### The problem
Rewrite the stretch of entries from the line containing "Where should I click to: Disable" through the end of the entries as a two-column CSV with the columns text and answer. Give one row per entry, put each value in a single quoted field with line breaks turned into spaces, and leave out the pictures.

(Entries about locating elements on screens)
/---

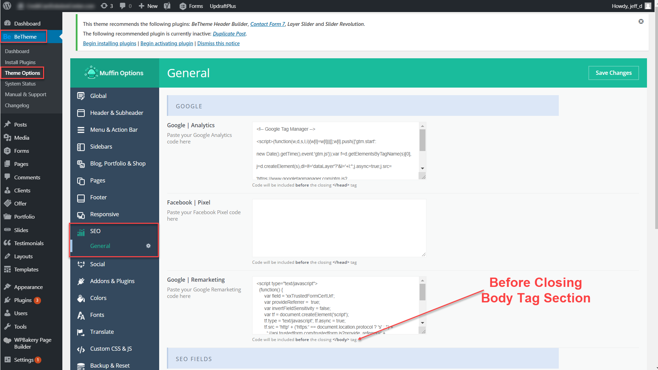Dismiss the plugin notice with the X icon

[x=641, y=21]
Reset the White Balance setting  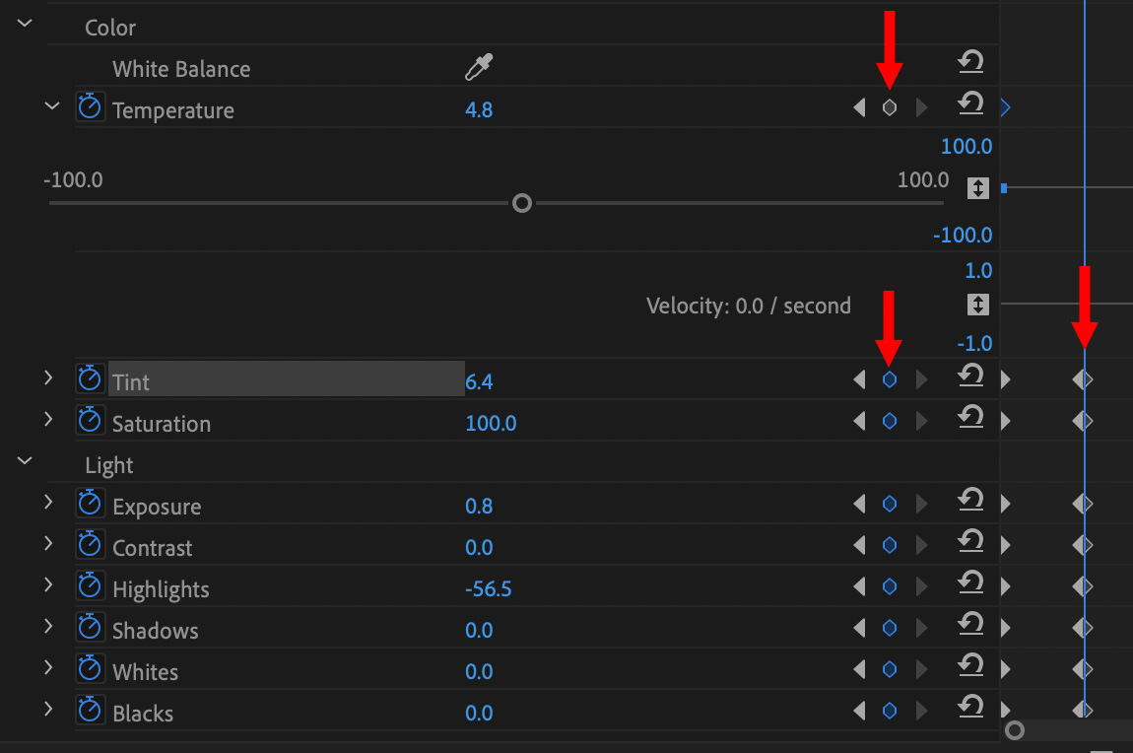(x=970, y=63)
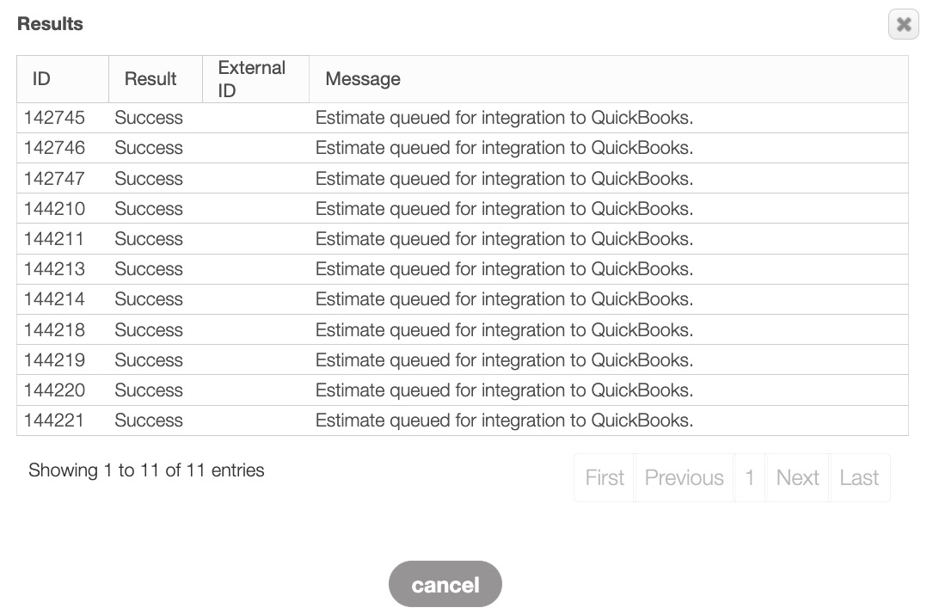Select row with ID 144210
This screenshot has height=614, width=927.
[x=55, y=209]
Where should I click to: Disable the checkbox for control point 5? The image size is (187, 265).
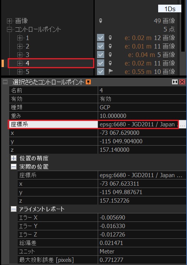point(100,72)
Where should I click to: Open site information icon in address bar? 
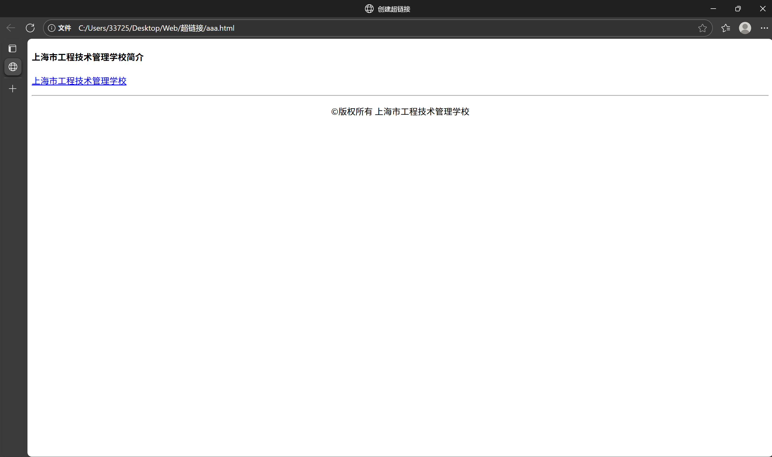pos(52,28)
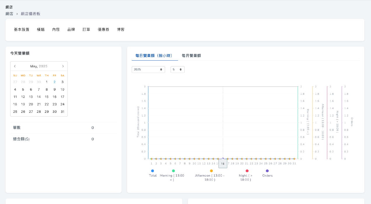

\---

### Problem solution
text,answer
"Where should I click to: Disable the checkbox for control point 5? The image size is (187, 265).","point(100,72)"
"Where should I click to: Open site information icon in address bar?","pos(52,28)"